Once this exercise has been completed for the entire list of shares we can then compare apples with apples and pick out the most profitable opportunities.
Risk Management
It may seem a bit strange to be looking at risk management when all we are doing is trying to win a trading competition. After all, there's no money on the table anyway. Why don't we just put all our pretend money on the best trend and hope that it doesn't falter? What's more, if it does falter we can just move all of our play money to the next best trend. But even in this instance we can employ risk management and diversification to gain an advantage.-
Imagine that the 5 best trends are as follows:
- ABC is rising at 215% per annum
- ZEN is rising at 203% per annum
- BIG is rising at 210% per annum
- NAK is rising at 209% per annum
- XYZ is rising at 153% per annum
If we apply the, All of our eggs in one basket approach then we will only own ABC, which is running up at 215% per annum. But if it falters badly and drops 20% before we sell it then we will lose 20% of our total play money.
But if we spread our money evenly across ABC, ZEN, BIG and NAK then we will still achieve an average return of 209% and a 20% fall in the price of any individual share will be diluted down to only 5% of our total play money.
However we will not diversify to the point where we are willing to accept a share with a rate of return of 153%, as is the case with XYZ. If we were to do so we would be dramatically reducing our rewards to achieve a relatively small reduction in risk. Diversification doesn't have to mean a directly proportional loss in reward with respect to reduction in risk.

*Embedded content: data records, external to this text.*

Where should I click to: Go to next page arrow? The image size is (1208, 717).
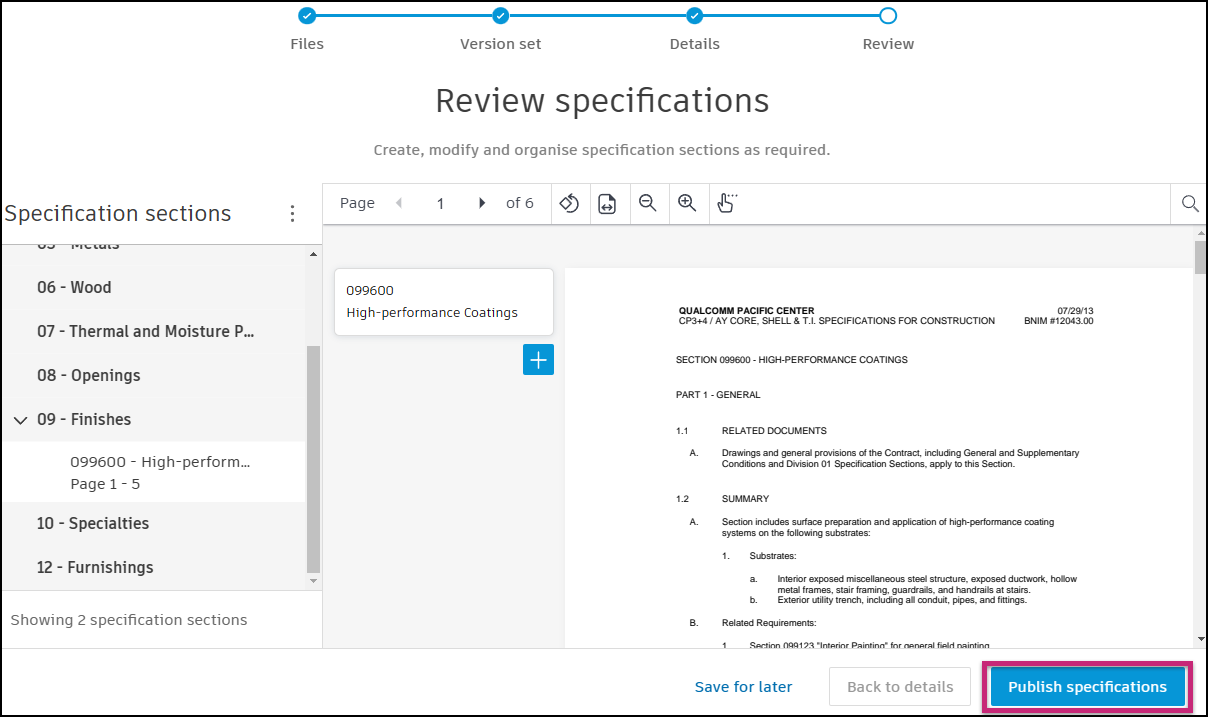click(x=482, y=203)
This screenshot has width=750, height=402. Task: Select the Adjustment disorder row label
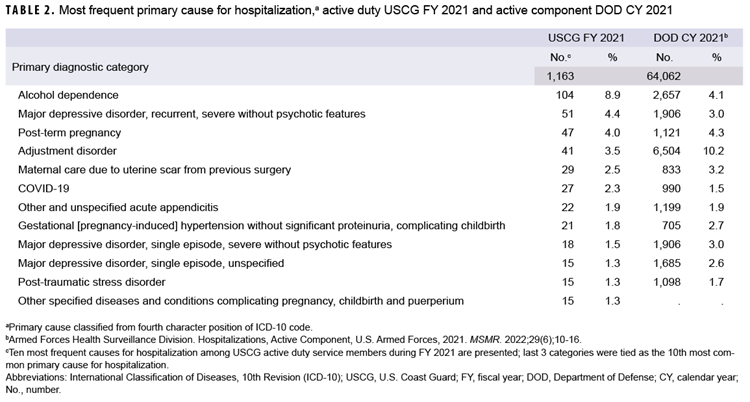(x=66, y=150)
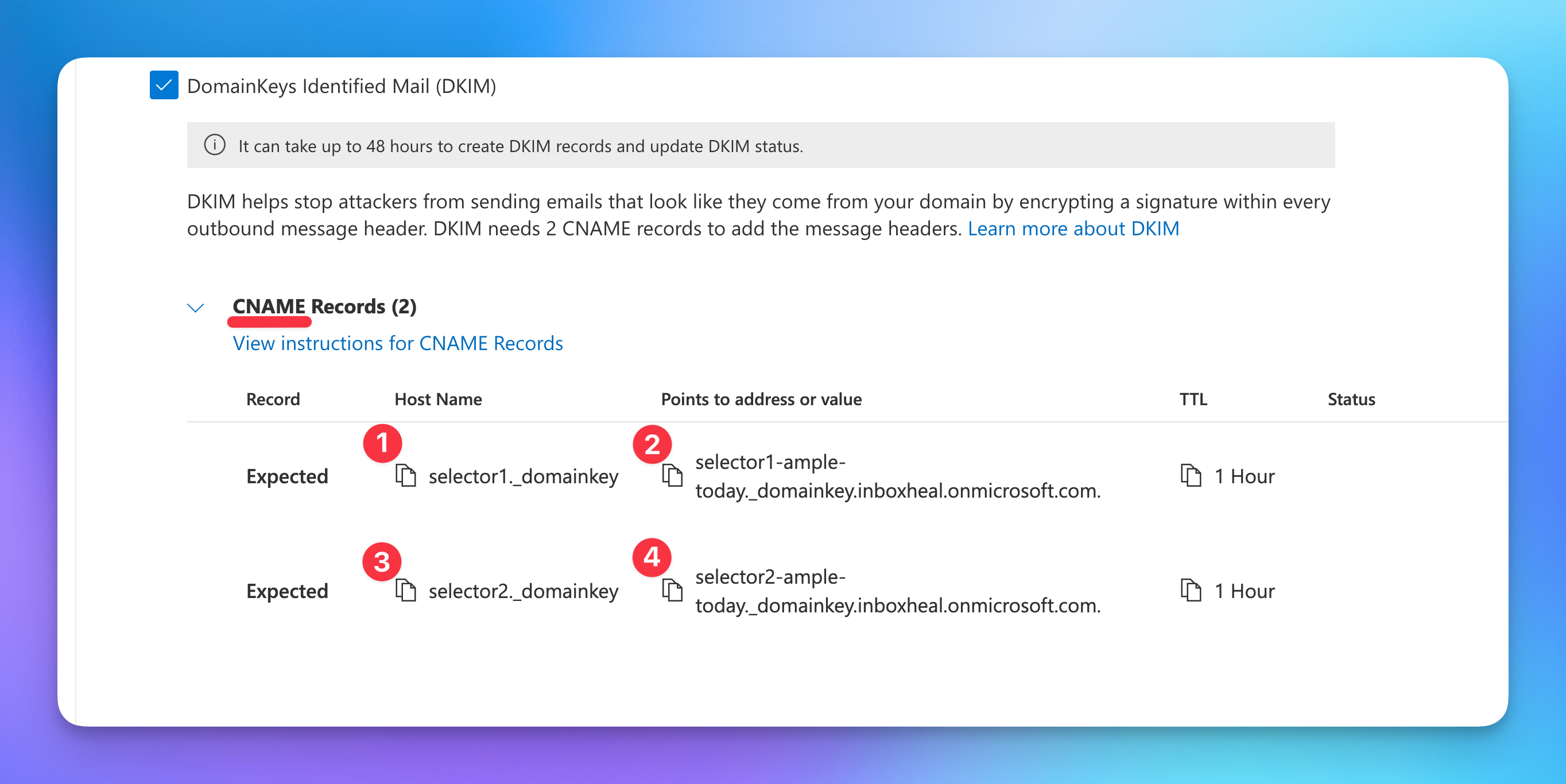
Task: Copy second record's 1 Hour TTL
Action: [1191, 590]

1 share = 215% return + 20% risk | 4 shares = 209% return + 5% risk
We will diversify our holdings to reduce risk, providing it doesn't have a substantially negative impact on our rewards.
When to buy and sell
Once we've chosen our small portfolio of upwardly mobile shares we are faced with the dilemma of when to buy into the market and when to sell. To solve this problem we can employ the use of a simple moving average. By placing a single line over the price activity, as shown in the chart below, we have defined our tolerance towards falling share prices.The line in the above chart is a 15-day SMA and we can use this line to govern our actions with respect to making buying and selling decisions. Establishing a set of fixed rules is a must:
- If the price is above the line then we can either buy or hold a share.
- If price closes below the line then we must sell the share the next day.
Here we can employ a little common sense with respect to buying shares, as it would also be prudent to buy a share when it is close to the line. We could also... Oops, my 50 minutes is up.